◆ **PROVIDED PASSAGE**
Sunday, October 5, 2008

More on Palin's Tax Problem

More on the tax problems for Palin I wrote about Friday. A rebuttal to the opinion letter from Palin's tax Attorney. While it is getting a little traction, it still hasn't gotten the coverage it deserves. Taking the per diem is of questionable ethics, within the rules, but questionable ethics. Not paying taxes on the per diem is illegal.

[Updated and moved to the top]: After releasing her 2006 and 2007 tax returns and financial disclosure form, Gov. Palin has released this opinion letter from Washington D.C. tax lawyer Roger M. Olsen stating that she was entitled to rely on Alaska's determination that her per diem expense reimbursements do not constitute income to her:

Unless employees have reason to know that the W-2 is incorrect, the IRS expects employees to rely on the employer's W-2 as prepared & filed with the IRS, as Governor Palin did. The income tax aspects of fringe benefits are complex and highly technical, and not subject to second-guessing by laymen. The State of Alaska is confident that its position is correct. Its employees were entitled to rely on that determination, So was Governor Palin.

Finally, under State law, the spouse of the Governor (or other family members on occasion) is entitled to payment of travel costs by the state when conducting official State business. I find no reason or rule of law that would lead me to a different conclusion as to his receipt of such State payments. Such payments for family members traveling on state business would not properly be included as taxable income on Governor Palin's federal tax returns.

Both conclusions seem problematic. If an employer mistakingly fails to include an item of income from an employee's W-2, does that really relieve en employee of her obligation to report the income on her tax return? How does Mr. Olsen's conclusion regarding the reimbursement for expenses of the Governor's spouse and children square with § 274(m)(3)? Undoubtedly the most amazing (brazen?) aspect of Mr. Olsen's opinion letter is that he cites absolutely no law in the four pages to support his conclusions -- no code or regulation sections, cases, or rulings.

◆ **DATA FOR ANALYSIS**

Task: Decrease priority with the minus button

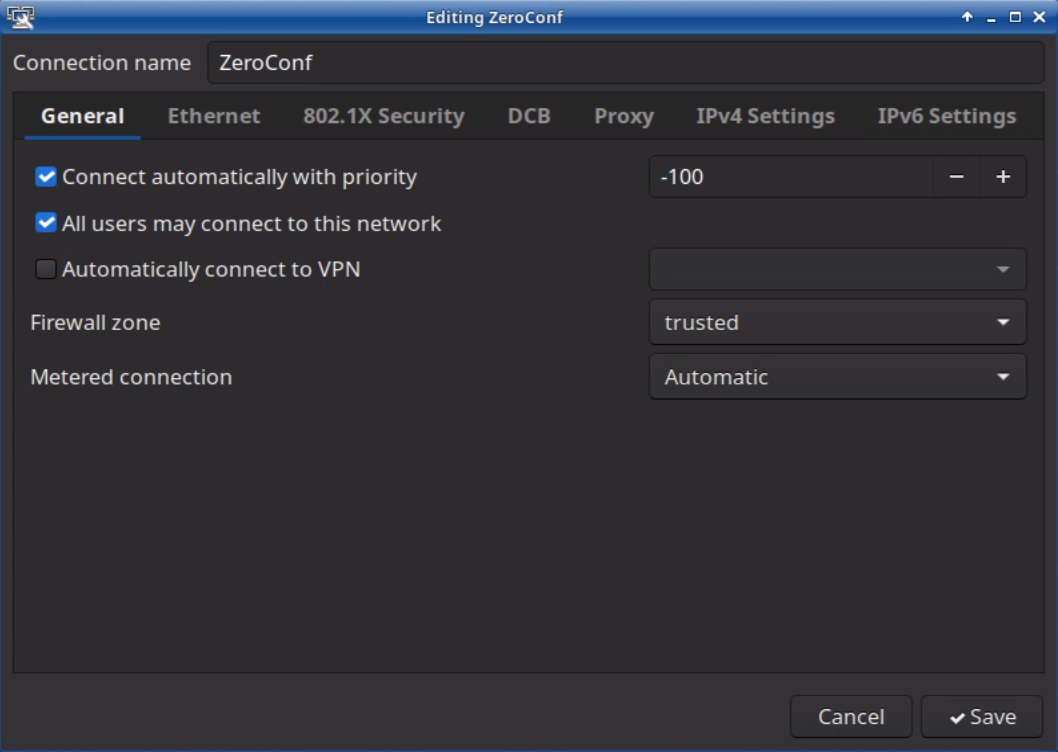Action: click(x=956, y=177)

--

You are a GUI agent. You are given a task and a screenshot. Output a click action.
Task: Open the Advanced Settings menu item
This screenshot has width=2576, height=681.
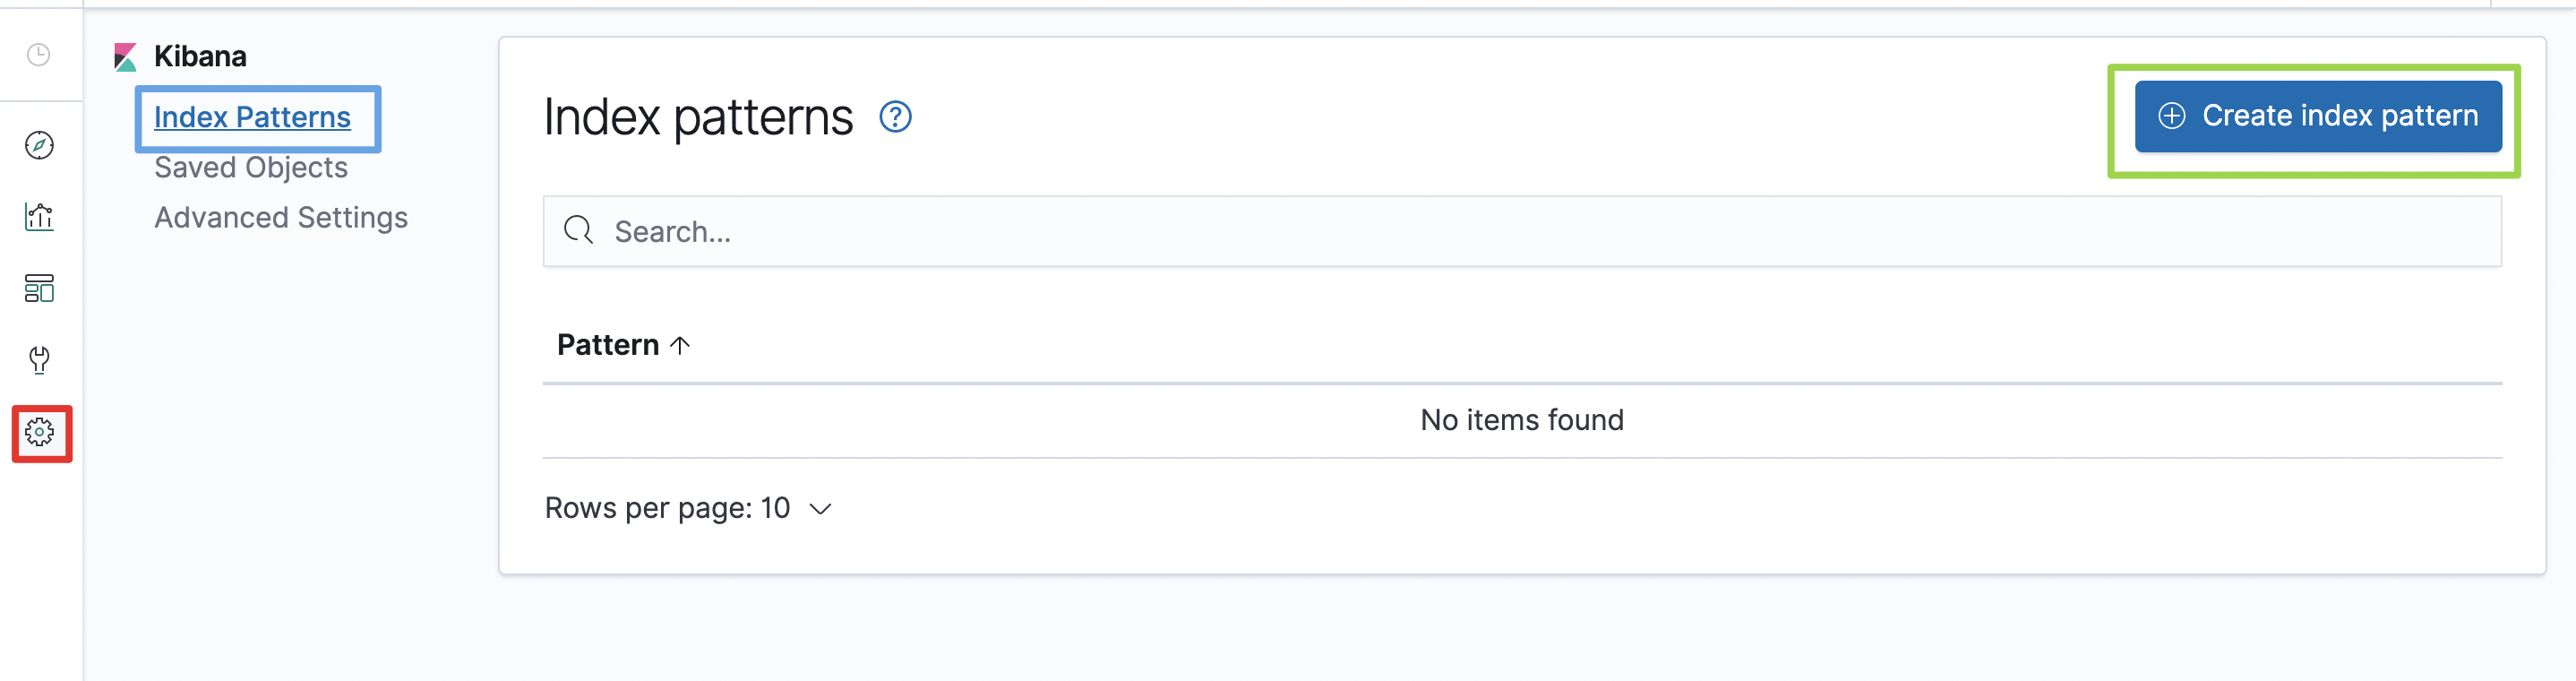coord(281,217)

◆ **THINGS TO DO**
a. In the post on Palin's tax problem, who wrote the opinion letter that Gov. Palin released?
b. Reproduce word for word the stretch of the post on Palin's tax problem from "Both conclusions seem" through "cases, or rulings.".

◆ **RESPONSES IN ORDER**
a. Roger M. Olsen, a Washington D.C. tax lawyer.

b.
Both conclusions seem problematic. If an employer mistakingly fails to include an item of income from an employee's W-2, does that really relieve en employee of her obligation to report the income on her tax return? How does Mr. Olsen's conclusion regarding the reimbursement for expenses of the Governor's spouse and children square with § 274(m)(3)? Undoubtedly the most amazing (brazen?) aspect of Mr. Olsen's opinion letter is that he cites absolutely no law in the four pages to support his conclusions -- no code or regulation sections, cases, or rulings.